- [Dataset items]
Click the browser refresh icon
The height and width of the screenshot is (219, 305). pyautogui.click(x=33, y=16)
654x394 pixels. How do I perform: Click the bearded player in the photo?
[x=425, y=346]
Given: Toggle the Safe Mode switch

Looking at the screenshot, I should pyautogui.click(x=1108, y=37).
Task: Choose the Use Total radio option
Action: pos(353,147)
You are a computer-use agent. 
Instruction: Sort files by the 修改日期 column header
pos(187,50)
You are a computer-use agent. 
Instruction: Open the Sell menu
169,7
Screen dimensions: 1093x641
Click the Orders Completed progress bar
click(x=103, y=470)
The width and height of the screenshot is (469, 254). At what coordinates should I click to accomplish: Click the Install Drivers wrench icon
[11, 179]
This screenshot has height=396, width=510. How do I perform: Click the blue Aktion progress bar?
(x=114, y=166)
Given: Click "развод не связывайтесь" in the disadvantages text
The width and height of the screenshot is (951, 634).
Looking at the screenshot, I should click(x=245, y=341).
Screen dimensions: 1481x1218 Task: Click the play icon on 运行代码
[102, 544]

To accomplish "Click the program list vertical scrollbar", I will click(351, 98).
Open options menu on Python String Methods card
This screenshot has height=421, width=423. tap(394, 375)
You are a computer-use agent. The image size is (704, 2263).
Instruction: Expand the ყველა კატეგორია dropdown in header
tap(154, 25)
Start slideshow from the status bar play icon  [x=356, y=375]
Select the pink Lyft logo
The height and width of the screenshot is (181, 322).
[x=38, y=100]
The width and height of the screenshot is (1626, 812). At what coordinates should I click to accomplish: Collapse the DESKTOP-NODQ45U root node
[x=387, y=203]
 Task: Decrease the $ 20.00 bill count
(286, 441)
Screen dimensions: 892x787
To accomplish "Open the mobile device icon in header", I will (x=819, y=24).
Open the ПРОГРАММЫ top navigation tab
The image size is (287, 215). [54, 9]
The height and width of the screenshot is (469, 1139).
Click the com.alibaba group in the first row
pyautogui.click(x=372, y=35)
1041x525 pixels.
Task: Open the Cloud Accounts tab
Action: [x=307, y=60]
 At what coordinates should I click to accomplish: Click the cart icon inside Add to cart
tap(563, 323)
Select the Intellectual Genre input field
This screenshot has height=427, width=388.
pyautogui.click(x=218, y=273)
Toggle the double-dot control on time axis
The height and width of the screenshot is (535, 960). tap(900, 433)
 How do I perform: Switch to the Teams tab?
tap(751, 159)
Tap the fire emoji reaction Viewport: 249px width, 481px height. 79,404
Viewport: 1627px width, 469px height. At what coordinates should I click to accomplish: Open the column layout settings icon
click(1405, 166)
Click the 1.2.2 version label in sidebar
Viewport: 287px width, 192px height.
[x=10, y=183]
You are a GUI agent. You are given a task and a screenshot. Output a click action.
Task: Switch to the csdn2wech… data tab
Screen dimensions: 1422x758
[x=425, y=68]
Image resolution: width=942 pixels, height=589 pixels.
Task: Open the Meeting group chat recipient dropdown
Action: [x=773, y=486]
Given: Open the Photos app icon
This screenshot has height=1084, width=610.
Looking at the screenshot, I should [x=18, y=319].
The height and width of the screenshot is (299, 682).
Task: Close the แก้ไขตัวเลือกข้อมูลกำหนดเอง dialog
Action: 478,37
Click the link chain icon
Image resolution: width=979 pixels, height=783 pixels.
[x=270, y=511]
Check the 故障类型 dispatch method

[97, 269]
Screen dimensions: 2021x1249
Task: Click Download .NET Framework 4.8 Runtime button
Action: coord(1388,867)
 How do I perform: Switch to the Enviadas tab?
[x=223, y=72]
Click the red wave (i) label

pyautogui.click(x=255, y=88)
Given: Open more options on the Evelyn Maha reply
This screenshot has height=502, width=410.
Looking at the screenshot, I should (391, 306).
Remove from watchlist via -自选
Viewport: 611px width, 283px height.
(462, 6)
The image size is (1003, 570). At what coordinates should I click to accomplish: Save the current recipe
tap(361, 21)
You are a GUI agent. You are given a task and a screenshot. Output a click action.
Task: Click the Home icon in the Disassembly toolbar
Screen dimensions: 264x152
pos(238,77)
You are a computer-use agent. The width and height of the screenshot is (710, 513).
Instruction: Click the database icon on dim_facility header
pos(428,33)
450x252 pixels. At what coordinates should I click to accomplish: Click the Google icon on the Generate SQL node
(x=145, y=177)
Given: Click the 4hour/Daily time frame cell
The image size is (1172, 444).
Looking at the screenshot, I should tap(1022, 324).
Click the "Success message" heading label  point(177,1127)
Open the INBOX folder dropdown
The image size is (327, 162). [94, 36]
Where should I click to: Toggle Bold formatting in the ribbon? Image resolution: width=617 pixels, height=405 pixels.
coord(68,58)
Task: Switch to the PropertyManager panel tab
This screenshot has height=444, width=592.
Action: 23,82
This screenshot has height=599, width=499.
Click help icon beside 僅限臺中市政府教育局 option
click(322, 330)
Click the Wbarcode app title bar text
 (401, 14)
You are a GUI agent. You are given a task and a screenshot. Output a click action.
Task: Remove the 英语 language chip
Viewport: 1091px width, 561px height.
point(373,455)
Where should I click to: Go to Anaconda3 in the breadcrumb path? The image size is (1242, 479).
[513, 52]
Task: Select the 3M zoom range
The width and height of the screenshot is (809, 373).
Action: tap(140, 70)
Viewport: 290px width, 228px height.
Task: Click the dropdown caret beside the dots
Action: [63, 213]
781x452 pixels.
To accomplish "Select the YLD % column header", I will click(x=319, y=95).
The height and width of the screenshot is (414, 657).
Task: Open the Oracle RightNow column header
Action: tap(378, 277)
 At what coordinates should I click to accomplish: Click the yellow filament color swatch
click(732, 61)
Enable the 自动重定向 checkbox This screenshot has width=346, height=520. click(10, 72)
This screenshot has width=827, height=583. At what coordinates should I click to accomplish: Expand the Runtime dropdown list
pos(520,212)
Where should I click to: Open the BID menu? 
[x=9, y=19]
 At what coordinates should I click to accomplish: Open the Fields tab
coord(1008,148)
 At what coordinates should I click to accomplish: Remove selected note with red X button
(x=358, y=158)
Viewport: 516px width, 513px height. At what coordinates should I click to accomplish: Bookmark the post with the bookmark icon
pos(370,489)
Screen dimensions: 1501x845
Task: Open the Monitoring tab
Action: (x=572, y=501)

- [What the task asks] Copy the entries word for word, starting at the first line and ending with the line that contains "[x=425, y=346]", including that line.

- [Answer in full]
Click the browser refresh icon
The height and width of the screenshot is (219, 305). pyautogui.click(x=33, y=16)
654x394 pixels. How do I perform: Click the bearded player in the photo?
[x=425, y=346]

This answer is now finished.